Single Family Residential
“Casa Balboa” is the result of the intervention on a 110 m2 apartment located in the historic district of Salamanca, Madrid. The apartment designed by Studio Noju shows an updated version of the use of the characteristic moldings and wood paneling that have traditionally “dressed” the interiors of the apartments in this emblematic location in the Spanish capital. These architectural elements typical of the classic Madrid typology have been applied throughout the dwelling, such as a frieze in relief that dresses the lower part of the walls along with lacquered wood frames that frame the interior partitions. These create a new structure and uniqueness to the different rooms without the need to make changes to the original layout of the apartment. The use of color, which accentuates the typical distribution of these classic buildings, together with the use of textures and custom carpentry give Casa Balboa a renewed style that enhances the original character of the house. Salamanca District is one of the most important areas of Madrid, both for the great architectural quality of the buildings and for being the district with the highest real estate value per square meter in Spain. The owners of the house wanted to pay tribute to the unique character of the neighborhood, but with a new identity. One of their premises was to maintain the original layout, consisting of a classic separation of exterior common areas and bedrooms facing interior courtyards, but giving the apartment a new identity. The intervention transforms the spatial perception of the apartment
without making major changes in its distribution. The use of moldings, friezes and custom-made furniture with a new language of color and textures enhance the spatiality of the apartment. To break the longitudinal character of the floor plan, the different partitions and passageways are framed with lacquered wood moldings, giving coherence and rhythm to the different rooms. The spaces that have less natural light such as the foyer, hallway and kitchen are highlighted with Colombian blue, creating a greater contrast with the dining room and living room where light tones such as cane green, ivory and pebble gray predominate. The existing kitchen furniture is renewed with the use of blue, the same tone that characterizes the new microcement flooring. This color palette continues in the foyer of the house, creating a unique entrance space in which a perforated backlit panel stands out as a visual backdrop when entering the house.

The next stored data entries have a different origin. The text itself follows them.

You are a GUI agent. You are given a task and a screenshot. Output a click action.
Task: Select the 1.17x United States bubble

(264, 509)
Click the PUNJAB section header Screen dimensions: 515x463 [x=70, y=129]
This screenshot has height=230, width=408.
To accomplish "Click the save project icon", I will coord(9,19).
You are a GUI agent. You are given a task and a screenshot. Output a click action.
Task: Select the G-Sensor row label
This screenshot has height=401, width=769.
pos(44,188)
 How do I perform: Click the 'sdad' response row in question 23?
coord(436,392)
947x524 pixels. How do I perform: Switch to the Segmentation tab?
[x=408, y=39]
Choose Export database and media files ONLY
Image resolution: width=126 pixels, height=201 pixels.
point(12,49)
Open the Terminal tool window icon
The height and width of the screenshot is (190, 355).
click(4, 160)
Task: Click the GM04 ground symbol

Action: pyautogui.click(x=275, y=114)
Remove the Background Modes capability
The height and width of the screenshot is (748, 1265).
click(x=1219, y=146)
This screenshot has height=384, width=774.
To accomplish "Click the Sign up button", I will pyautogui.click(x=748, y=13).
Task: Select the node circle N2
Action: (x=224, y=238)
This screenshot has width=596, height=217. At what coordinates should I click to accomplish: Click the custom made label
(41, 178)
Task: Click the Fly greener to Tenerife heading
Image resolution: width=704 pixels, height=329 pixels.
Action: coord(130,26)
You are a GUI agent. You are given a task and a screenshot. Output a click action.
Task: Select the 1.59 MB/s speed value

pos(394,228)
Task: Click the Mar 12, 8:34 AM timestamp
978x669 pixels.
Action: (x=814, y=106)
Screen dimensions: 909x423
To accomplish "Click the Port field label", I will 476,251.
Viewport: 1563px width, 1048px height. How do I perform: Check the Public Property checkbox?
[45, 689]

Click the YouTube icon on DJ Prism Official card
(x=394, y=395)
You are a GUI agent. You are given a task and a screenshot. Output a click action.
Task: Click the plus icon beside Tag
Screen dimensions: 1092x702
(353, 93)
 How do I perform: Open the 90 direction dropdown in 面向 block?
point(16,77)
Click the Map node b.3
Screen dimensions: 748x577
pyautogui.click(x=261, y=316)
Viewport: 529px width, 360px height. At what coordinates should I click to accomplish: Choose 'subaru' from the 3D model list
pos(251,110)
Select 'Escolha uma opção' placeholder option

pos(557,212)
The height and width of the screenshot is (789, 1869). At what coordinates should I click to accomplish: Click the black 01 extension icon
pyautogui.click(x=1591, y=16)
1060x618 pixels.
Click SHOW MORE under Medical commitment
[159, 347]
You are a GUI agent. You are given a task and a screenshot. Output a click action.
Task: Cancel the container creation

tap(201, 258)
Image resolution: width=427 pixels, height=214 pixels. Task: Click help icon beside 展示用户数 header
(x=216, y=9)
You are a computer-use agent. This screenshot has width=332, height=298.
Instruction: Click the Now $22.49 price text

The corridor that articulates the apartment is visually divided into two clearly differentiated parts, helping to separate the circulation space into two zones, on the one hand the circulation of the bedroom area and on the other the more public use of the house. In this way, visual references are established that help to distinguish the rooms of the house without the need to create new partitions. In the bedrooms, the use of moldings is repeated in the frames of the headboards upholstered in color but using a black stained wood for it, which is also used in the study area and the radiator covers, contrasting with the white that defines these rooms. These strategies create, with as few elements as possible, a new identity for the house that pays homage to both the traditional housing typology of the neighborhood and the articulated language of its rooms.